The process of heat conduction depends on the following factors: temperature gradient, cross-section of the material, length of the travel path, and physical material properties. The temperature gradient is the physical quantity that describes the direction and rate of heat travel. Temperature flow will always occur from hottest to coldest or, as stated before, higher to lower kinetic energy. Once there’s thermal equilibrium between the two temperature differences, the thermal transfer stops.

Cross-section and path of travel both play an important part in conduction. The greater the size and length of an object, the more energy that’s required to heat it. And the greater the surface area that’s exposed, the more heat is lost. Smaller objects with small cross-sections have minimal heat loss.

Physical properties determine which materials transfer heat better than others. Specifically, the thermal conductivity coefficient dictates that a metal material will conduct heat better than cloth when it comes to conduction. The following equation calculates the rate of conduction:

Q = [k · A · (T_{hot} – T_{cold})]/d

where Q = heat transferred per unit time; k = thermal conductivity of the barrier; A = heat-transfer area; T_{hot} = temperature of the hot region; T_{cold} = temperature of the cold region; and d = thickness of the barrier.

**Convection**

When a fluid, such as air or a liquid, is heated and then travels away from the source, it carries the thermal energy along. This type of heat transfer is called convection. The fluid above a hot surface expands, becomes less dense, and rises.

At the molecular level, the molecules expand upon introduction of thermal energy. As temperature of the given fluid mass increases, the volume of the fluid must increase by same factor. This effect on the fluid causes displacement. As the immediate hot air rises, it pushes denser, colder air down. This series of events represents how convection currents are formed.
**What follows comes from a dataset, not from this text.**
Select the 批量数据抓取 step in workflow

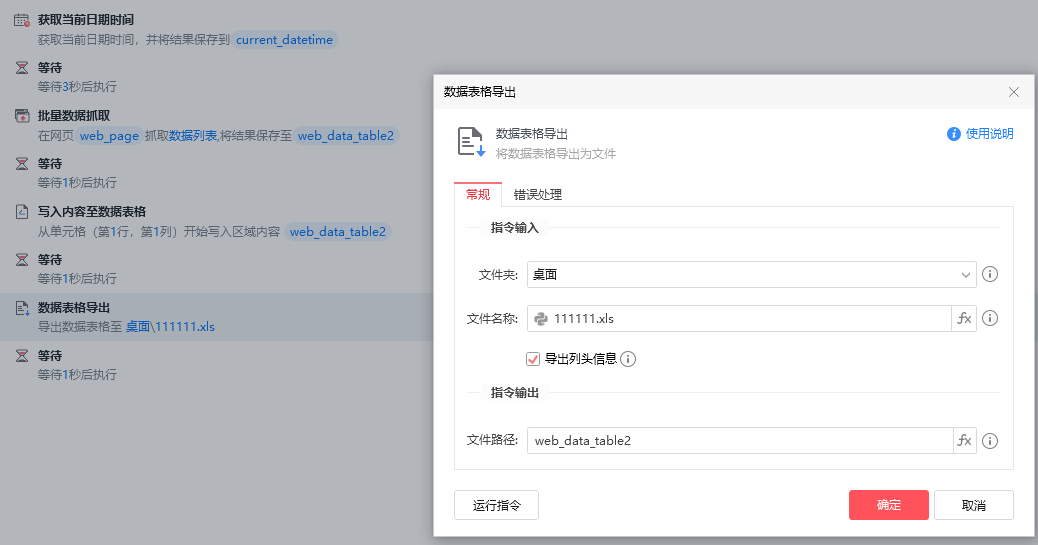pyautogui.click(x=74, y=116)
The equation for convection rates is calculated as follows:

Q = h_{c} · A · (T_{s} – T_{f})

where Q = heat transferred per unit time; h_{c} = convective heat transfer coefficient; A = heat-transfer area of the surface; T_{s} = temperature of the surface; and T_{f} = temperature of the fluid.

**Radiation**

Thermal radiation generates from the emission of electromagnetic waves. These waves carry the energy away from the emitting object. Radiation occurs through a vacuum or any transparent medium (either solid or fluid). Thermal radiation is the direct result of random movements of atoms and molecules in matter. Movement of the charged protons and electrons results in the emission of electromagnetic radiation.
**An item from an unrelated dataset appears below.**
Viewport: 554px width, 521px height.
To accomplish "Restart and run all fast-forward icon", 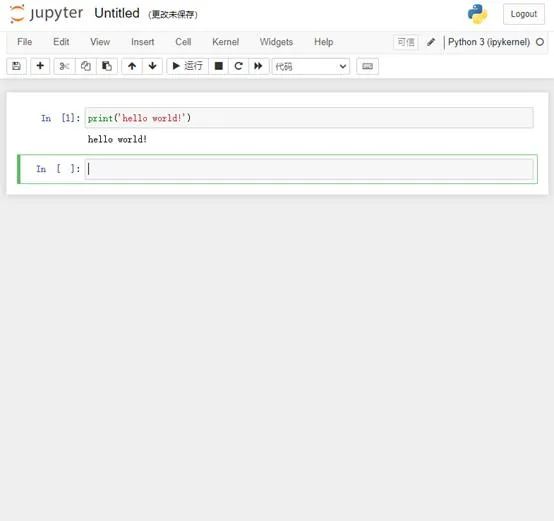I will [x=259, y=66].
All materials radiate thermal energy based on their temperature. The hotter an object, the more it will radiate. The sun is a clear example of heat radiation that transfers heat across the solar system. At normal room temperatures, objects radiate as infrared waves. The temperature of the object affects the wavelength and frequency of the radiated waves. As temperature increases, the wavelengths within the spectra of the emitted radiation decrease and emit shorter wavelengths with higher-frequency radiation. Thermal radiation is calculated by using the Stefan-Boltzmann law:

P = e · σ · A · (T_{r}^{4} – T_{c}^{4})

where P = net radiated power; A = radiating area; Tr = temperature of the radiator; Tc = temperature of surroundings; e = emissivity; and σ = Stefan’s constant.

Emissivity for an ideal radiator has a value of 1. Common materials have lower emissivity values. Anodized aluminum has an emissivity value of 0.9 while copper’s is 0.04.

Emissivity is defined as an object’s effectiveness in emitting energy as thermal radiation. It is the ratio, at a given temperature, of the thermal radiation from a surface to the radiation from an ideal black surface as determined by the Stefan-Boltzmann law. Stefan’s constant is determined by constants of nature. The value of the constant is as follows:

σ = (2 · π^{5} · k^{4})/(15 · c^{2} · h^{3}) = 5.670373 × 10^{–8} W · m^{–2} · K^{–4}

where k = Boltzmann’s constant; h = Planck’s constants; and c = speed of light in a vacuum.